Assignment — Only the lines below, from the one with "You are a computer-use agent. Viewport: 946px" through the one with "Task: Expand the folded entry block arrow", are to be written out, exactly.

Provided data —
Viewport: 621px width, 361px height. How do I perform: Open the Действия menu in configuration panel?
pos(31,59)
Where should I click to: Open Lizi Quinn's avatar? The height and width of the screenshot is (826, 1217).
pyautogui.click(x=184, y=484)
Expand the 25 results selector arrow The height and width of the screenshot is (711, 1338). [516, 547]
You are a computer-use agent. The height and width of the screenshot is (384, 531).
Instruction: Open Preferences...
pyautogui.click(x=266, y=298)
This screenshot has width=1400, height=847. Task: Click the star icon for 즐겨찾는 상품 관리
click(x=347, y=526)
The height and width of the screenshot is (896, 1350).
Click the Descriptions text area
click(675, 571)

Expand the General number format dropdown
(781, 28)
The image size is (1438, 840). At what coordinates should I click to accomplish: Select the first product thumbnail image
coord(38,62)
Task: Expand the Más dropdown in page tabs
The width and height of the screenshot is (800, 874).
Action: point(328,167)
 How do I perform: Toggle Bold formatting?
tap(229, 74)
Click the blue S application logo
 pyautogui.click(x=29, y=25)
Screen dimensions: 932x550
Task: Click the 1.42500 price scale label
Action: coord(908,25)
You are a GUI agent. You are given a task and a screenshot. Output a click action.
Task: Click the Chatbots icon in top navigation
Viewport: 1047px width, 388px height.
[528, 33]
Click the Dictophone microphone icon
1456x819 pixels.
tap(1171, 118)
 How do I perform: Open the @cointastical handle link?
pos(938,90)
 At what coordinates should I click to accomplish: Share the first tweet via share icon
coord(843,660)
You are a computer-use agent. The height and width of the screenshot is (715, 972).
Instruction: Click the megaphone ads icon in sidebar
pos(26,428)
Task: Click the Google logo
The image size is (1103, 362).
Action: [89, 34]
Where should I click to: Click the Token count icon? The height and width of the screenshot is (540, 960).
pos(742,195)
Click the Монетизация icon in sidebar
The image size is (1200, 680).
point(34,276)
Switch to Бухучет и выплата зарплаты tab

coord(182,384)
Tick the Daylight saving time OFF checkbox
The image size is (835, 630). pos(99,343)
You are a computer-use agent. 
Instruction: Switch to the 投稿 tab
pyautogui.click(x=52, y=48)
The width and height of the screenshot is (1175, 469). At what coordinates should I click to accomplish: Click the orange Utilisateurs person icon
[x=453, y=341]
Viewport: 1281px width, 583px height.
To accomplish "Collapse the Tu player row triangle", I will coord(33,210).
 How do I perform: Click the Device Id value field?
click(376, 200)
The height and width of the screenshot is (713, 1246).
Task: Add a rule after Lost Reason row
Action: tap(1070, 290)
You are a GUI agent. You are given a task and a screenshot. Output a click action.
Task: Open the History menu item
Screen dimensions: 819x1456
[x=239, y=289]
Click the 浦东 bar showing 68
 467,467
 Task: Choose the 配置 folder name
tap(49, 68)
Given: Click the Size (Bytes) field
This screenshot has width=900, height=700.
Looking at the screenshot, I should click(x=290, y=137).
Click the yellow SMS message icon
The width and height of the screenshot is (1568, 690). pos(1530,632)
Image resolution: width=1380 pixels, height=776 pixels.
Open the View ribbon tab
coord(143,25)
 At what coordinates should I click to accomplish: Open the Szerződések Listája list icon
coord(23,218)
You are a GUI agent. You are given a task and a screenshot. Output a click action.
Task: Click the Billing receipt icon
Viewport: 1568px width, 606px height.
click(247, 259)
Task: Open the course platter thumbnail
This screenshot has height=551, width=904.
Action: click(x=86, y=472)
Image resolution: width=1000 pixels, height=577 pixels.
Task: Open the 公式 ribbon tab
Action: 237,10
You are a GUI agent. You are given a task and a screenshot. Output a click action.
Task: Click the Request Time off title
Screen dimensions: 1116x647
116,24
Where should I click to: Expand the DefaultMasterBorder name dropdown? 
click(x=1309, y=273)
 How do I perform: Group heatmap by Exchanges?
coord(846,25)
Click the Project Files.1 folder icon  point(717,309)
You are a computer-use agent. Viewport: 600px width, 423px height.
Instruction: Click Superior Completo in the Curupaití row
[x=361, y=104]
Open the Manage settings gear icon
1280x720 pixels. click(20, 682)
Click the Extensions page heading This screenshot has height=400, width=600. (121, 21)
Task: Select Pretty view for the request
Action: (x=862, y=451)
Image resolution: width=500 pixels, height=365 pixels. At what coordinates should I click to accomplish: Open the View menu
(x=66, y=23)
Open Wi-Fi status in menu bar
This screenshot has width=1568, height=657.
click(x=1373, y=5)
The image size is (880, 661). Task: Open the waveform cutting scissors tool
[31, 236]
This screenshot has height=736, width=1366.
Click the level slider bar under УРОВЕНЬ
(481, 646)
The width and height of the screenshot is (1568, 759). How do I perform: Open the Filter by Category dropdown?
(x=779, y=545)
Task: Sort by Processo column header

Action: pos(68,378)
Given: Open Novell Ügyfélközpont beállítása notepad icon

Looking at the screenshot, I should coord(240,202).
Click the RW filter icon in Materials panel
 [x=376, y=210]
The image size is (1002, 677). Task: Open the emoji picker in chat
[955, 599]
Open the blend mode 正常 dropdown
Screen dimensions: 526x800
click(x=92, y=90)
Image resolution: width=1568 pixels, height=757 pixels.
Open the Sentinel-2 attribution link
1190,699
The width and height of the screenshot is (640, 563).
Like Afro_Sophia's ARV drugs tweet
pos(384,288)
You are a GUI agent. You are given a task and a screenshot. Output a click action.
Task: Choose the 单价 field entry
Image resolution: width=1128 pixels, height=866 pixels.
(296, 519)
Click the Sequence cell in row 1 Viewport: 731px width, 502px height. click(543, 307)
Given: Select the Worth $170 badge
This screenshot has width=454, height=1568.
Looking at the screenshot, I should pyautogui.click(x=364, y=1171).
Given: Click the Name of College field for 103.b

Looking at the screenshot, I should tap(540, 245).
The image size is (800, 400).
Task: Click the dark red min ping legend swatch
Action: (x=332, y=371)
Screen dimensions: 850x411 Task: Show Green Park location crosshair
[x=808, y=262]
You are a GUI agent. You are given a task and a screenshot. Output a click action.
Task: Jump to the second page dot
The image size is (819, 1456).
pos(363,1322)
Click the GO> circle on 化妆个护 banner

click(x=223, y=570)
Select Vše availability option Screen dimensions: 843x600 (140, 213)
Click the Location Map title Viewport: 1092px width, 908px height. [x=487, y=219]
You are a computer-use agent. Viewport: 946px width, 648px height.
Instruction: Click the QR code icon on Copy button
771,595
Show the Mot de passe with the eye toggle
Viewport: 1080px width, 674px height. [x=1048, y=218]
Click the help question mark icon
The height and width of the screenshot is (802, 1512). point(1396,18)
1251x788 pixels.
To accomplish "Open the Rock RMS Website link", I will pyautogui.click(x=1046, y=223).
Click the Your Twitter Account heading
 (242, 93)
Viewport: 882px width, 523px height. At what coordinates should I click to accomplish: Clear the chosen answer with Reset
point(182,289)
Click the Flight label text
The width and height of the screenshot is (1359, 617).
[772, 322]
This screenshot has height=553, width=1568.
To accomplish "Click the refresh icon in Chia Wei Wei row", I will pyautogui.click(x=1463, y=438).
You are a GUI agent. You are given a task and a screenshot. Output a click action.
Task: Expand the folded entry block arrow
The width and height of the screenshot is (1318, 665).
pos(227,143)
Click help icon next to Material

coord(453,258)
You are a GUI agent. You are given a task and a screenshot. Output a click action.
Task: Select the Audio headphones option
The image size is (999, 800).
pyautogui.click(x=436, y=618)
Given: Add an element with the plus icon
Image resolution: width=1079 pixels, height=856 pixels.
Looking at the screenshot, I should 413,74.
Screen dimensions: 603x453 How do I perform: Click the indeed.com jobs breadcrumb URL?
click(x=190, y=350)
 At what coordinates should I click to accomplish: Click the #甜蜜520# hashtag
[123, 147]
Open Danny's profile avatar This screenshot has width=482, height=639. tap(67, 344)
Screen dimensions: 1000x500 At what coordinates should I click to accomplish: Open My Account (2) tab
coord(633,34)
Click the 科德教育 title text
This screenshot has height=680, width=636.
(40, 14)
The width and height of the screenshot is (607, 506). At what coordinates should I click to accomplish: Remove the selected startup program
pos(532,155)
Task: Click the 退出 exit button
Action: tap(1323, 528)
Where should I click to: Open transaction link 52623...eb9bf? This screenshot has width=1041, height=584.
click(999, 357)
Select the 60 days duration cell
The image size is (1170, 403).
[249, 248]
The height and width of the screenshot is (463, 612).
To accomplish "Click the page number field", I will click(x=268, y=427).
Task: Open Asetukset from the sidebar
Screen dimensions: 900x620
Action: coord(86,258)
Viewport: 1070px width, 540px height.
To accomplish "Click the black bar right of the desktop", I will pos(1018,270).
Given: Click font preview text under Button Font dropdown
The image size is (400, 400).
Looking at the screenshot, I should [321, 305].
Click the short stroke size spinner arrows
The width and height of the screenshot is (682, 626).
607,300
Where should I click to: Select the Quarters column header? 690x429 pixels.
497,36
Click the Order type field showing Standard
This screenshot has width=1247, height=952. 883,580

Exercise response —
You are a computer-use agent. Viewport: 946px width, 648px height.
Instruction: Click the QR code icon on Copy button
771,595
Show the Mot de passe with the eye toggle
Viewport: 1080px width, 674px height. [x=1048, y=218]
Click the help question mark icon
The height and width of the screenshot is (802, 1512). point(1396,18)
1251x788 pixels.
To accomplish "Open the Rock RMS Website link", I will pyautogui.click(x=1046, y=223).
Click the Your Twitter Account heading
 (242, 93)
Viewport: 882px width, 523px height. At what coordinates should I click to accomplish: Clear the chosen answer with Reset
point(182,289)
Click the Flight label text
The width and height of the screenshot is (1359, 617).
[772, 322]
This screenshot has height=553, width=1568.
To accomplish "Click the refresh icon in Chia Wei Wei row", I will pyautogui.click(x=1463, y=438).
You are a GUI agent. You are given a task and a screenshot. Output a click action.
Task: Expand the folded entry block arrow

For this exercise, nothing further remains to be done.